*** Begin section ***
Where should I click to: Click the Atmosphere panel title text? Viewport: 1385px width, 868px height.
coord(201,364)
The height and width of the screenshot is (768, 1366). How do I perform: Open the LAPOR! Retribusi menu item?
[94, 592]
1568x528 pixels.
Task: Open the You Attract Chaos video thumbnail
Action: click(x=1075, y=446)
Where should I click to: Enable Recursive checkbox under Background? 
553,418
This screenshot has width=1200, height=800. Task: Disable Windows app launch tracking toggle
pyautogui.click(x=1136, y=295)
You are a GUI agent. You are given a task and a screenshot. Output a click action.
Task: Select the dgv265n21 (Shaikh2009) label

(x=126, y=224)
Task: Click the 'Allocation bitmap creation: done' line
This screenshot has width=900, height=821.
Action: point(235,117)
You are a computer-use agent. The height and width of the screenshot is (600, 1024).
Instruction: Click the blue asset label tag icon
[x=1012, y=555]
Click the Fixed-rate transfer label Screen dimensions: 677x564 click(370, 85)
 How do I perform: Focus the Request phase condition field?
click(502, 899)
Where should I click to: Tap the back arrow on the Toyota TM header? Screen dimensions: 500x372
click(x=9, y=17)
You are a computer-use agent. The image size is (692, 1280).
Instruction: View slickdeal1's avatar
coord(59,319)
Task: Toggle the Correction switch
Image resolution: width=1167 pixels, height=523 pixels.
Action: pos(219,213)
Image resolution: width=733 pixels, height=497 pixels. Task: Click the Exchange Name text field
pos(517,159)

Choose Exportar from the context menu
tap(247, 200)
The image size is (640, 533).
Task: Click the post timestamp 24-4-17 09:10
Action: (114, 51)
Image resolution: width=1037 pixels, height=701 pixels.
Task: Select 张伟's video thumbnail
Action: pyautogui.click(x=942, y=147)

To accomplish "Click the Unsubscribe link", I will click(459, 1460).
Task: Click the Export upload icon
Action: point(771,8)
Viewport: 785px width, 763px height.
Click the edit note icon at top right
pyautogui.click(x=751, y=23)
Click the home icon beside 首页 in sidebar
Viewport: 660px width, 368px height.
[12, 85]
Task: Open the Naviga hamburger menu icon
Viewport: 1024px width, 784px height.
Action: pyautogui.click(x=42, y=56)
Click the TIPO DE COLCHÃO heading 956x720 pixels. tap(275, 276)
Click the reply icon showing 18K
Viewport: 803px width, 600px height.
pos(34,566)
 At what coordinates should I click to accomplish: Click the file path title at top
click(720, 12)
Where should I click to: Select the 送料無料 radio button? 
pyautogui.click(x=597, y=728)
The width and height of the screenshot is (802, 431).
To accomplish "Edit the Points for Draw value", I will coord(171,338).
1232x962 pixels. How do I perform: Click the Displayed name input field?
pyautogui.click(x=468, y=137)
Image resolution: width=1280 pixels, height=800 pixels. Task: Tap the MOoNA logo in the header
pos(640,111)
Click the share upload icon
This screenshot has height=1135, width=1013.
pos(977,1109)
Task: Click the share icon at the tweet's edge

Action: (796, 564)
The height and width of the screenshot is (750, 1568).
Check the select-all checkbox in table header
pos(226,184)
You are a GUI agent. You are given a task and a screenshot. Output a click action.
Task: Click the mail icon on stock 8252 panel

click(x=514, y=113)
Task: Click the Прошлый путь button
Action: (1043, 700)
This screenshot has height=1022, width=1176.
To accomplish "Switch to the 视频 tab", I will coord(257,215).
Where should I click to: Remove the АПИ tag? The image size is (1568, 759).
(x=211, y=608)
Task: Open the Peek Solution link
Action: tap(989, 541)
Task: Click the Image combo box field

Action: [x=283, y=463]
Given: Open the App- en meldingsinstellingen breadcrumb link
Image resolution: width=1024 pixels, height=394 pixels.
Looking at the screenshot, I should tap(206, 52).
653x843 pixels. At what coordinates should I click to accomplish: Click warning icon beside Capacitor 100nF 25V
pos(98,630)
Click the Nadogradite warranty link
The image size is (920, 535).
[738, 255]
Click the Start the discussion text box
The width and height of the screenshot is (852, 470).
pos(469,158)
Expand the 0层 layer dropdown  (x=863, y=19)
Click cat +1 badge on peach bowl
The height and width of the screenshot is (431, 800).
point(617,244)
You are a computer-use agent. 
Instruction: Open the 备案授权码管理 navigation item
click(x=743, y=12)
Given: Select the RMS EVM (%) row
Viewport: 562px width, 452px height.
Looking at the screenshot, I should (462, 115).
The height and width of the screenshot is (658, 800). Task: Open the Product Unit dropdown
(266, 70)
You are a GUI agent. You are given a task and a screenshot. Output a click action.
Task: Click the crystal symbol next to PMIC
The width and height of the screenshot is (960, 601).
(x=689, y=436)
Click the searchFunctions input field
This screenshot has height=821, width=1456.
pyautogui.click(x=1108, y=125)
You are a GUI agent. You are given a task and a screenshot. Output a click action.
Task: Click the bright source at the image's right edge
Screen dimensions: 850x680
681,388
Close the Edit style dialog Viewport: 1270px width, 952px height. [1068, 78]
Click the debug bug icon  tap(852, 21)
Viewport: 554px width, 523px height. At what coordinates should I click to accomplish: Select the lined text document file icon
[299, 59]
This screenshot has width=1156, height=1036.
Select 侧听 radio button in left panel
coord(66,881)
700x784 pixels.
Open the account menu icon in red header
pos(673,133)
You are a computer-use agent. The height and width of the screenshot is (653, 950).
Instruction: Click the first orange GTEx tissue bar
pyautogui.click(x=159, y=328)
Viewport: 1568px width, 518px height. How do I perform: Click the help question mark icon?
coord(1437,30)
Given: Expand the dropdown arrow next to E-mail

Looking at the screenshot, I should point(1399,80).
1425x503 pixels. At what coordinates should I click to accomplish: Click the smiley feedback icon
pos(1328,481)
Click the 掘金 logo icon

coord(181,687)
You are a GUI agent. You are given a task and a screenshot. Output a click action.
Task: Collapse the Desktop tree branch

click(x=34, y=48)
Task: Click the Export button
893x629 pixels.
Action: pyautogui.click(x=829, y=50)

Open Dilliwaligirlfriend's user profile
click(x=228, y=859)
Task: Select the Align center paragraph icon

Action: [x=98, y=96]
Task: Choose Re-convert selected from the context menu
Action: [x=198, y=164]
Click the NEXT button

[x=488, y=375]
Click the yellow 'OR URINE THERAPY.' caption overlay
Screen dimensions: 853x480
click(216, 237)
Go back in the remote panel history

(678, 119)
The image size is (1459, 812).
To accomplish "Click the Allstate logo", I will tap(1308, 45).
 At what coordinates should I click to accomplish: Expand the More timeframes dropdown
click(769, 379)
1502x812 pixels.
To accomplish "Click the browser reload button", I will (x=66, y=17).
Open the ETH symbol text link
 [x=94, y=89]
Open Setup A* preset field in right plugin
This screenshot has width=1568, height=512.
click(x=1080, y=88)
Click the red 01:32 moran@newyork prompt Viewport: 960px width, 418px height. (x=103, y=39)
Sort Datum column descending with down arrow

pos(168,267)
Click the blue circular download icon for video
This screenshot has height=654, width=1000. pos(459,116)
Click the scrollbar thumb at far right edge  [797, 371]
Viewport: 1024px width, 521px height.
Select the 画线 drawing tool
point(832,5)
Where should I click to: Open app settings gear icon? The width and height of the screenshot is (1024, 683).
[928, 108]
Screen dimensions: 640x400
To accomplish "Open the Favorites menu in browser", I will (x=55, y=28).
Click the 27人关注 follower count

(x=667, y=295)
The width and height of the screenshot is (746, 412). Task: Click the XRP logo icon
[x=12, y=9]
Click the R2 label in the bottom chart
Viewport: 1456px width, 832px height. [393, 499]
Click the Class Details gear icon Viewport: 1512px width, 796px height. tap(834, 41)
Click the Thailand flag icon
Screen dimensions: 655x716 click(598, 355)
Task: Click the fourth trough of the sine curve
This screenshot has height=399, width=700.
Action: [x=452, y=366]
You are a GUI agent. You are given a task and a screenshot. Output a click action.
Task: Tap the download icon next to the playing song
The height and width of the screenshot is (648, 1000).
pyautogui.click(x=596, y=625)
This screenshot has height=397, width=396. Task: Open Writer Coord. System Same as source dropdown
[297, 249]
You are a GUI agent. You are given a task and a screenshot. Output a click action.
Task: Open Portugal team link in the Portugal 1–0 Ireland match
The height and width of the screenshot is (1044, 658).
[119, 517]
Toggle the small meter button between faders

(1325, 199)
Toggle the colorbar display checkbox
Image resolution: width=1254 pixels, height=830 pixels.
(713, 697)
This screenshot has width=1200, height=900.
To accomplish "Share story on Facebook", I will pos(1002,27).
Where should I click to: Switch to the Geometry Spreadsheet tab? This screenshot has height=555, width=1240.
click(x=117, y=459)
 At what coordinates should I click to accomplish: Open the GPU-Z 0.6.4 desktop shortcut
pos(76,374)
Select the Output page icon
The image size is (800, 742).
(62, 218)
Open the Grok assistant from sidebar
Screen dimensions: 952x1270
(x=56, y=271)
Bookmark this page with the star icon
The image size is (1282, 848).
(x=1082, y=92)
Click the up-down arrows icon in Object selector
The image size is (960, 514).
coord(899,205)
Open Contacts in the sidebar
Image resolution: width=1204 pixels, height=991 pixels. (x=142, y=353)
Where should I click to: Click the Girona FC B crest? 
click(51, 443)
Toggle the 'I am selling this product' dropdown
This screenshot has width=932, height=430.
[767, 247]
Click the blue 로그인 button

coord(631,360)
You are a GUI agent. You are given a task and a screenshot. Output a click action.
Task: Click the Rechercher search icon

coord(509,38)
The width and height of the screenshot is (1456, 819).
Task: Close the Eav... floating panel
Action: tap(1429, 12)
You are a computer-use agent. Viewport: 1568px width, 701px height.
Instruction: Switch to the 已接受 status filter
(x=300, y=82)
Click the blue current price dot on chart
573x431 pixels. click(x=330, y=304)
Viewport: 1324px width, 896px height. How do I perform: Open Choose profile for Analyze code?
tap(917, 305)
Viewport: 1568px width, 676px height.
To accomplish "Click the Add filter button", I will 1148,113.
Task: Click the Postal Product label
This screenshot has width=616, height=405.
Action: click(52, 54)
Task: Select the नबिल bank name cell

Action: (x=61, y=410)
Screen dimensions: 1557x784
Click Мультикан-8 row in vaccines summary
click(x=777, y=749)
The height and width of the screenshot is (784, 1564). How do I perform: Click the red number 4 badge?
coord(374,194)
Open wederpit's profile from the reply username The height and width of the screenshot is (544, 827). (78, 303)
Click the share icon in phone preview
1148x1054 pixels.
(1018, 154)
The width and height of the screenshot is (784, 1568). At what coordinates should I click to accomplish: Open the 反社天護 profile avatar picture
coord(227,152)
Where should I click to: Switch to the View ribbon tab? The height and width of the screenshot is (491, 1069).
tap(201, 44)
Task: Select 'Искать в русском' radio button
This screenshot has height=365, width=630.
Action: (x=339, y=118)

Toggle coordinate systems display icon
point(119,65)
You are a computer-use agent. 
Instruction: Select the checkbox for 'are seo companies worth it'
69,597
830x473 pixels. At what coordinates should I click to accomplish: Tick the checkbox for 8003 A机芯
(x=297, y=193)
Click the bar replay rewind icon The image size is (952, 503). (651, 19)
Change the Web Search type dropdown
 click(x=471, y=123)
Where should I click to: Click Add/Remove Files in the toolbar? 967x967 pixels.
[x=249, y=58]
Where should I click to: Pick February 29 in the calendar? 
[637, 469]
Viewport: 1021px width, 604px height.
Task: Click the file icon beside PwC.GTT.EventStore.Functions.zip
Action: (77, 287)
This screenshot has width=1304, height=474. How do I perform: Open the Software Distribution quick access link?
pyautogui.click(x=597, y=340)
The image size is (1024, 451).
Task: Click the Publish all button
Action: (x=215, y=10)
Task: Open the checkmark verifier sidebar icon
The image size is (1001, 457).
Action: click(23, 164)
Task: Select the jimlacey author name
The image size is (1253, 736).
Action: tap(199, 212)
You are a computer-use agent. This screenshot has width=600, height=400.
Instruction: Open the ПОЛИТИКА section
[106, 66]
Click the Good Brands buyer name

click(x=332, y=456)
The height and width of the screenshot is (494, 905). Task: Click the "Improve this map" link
*** End section ***
• _Problem to solve_:
Go over the listing above and copy out each line that includes "computer".

• _Task output_:
You are a computer-use agent. The height and width of the screenshot is (600, 1024).
You are a computer-use agent. The image size is (692, 1280).
You are a computer-use agent. 
You are a computer-use agent. The height and width of the screenshot is (653, 950).
You are a computer-use agent. Viewport: 1568px width, 701px height.
You are a computer-use agent. 
You are a computer-use agent. This screenshot has width=600, height=400.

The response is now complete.